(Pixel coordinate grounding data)
=== Section Start ===

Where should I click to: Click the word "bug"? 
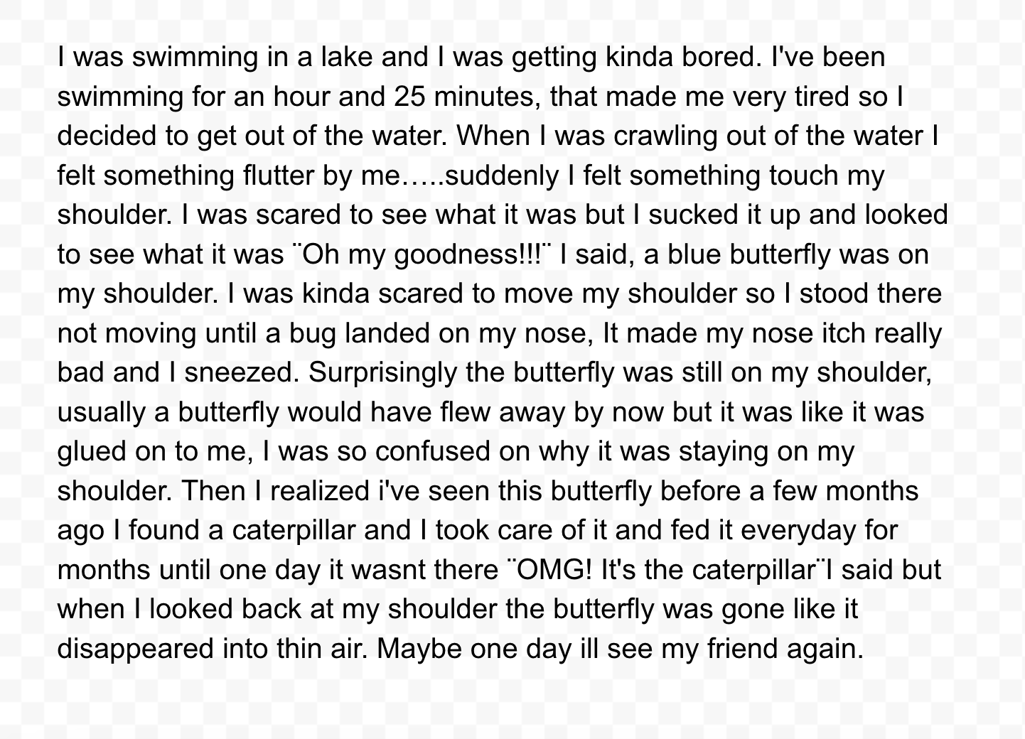click(312, 333)
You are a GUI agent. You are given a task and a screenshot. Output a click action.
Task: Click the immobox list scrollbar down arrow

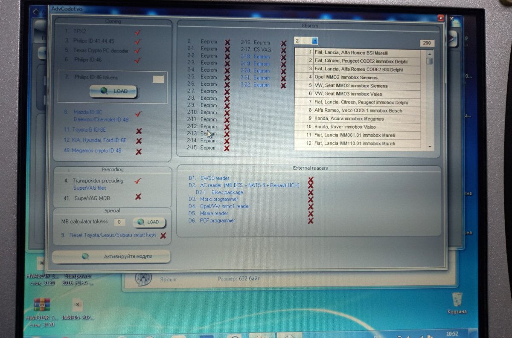[429, 146]
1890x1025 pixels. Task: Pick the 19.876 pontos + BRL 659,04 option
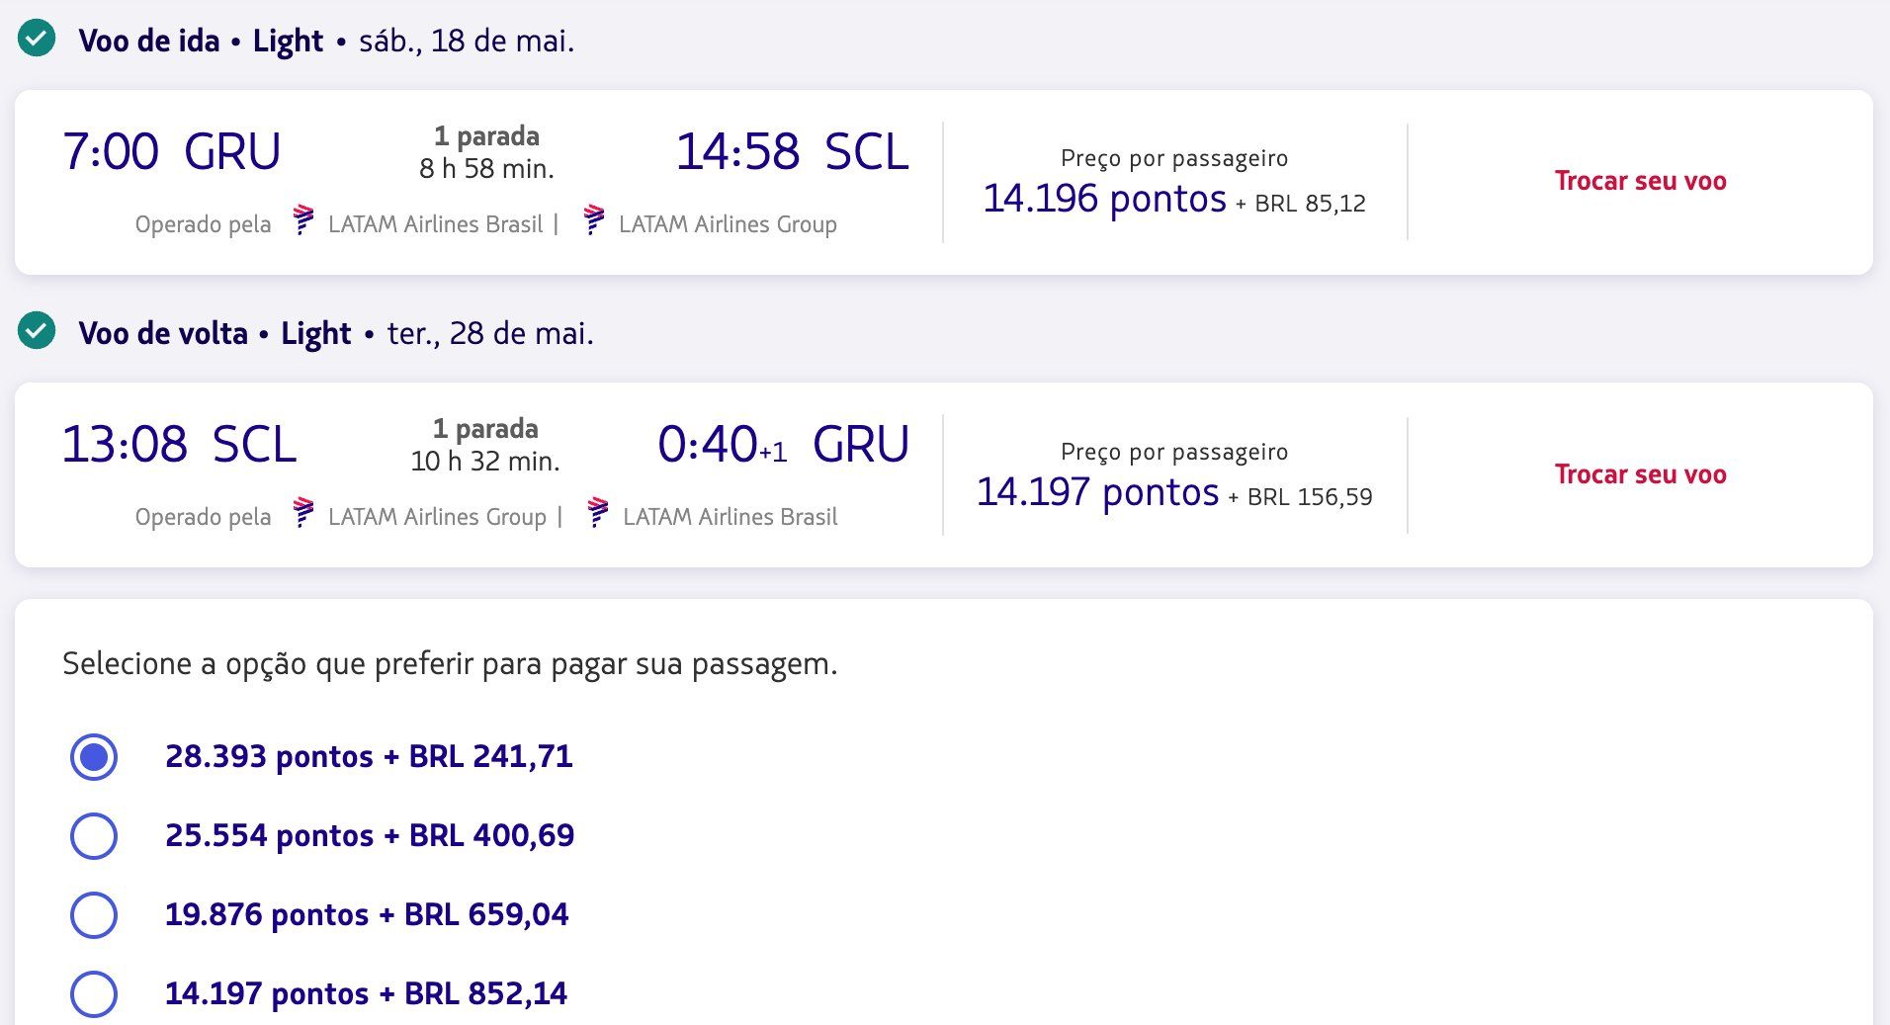(94, 915)
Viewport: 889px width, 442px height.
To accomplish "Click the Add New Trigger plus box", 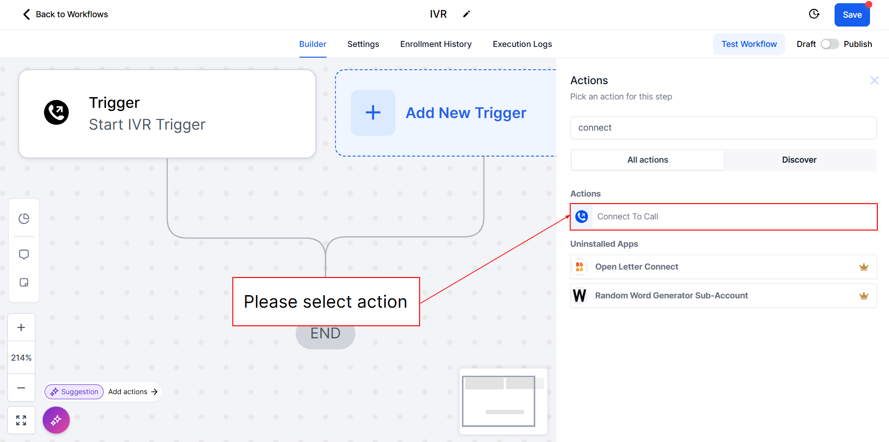I will (373, 113).
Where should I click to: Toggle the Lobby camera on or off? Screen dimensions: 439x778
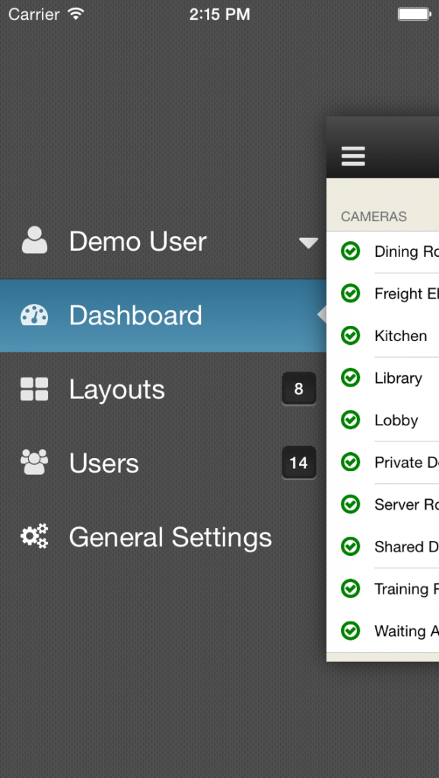350,419
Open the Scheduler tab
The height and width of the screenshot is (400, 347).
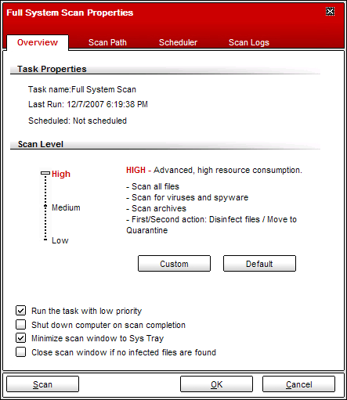coord(178,42)
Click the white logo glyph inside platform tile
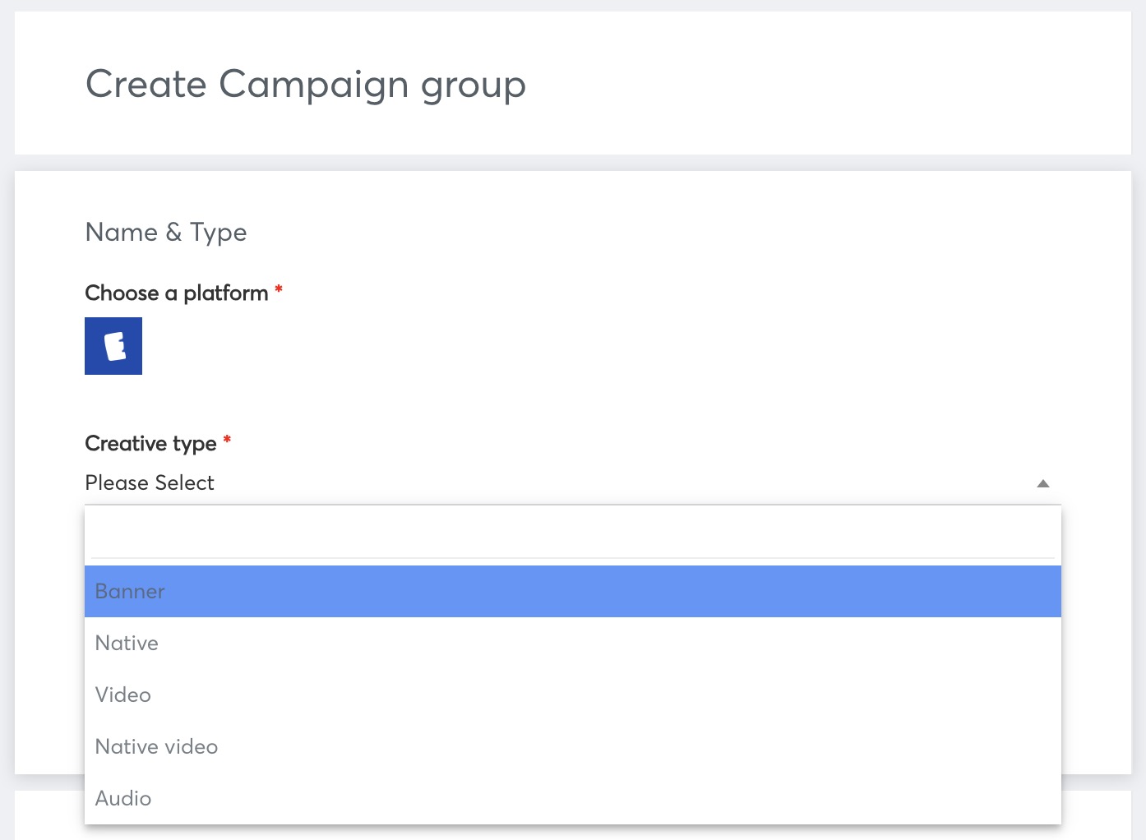 [115, 346]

=== Section End ===

Exercise directions ->
Your reply should give again exactly the lines from the one with "The height and" through the last line of the data, with both ends included and pictures left out.

Written solution ->
The height and width of the screenshot is (400, 347).
coord(178,42)
Click the white logo glyph inside platform tile
 [115, 346]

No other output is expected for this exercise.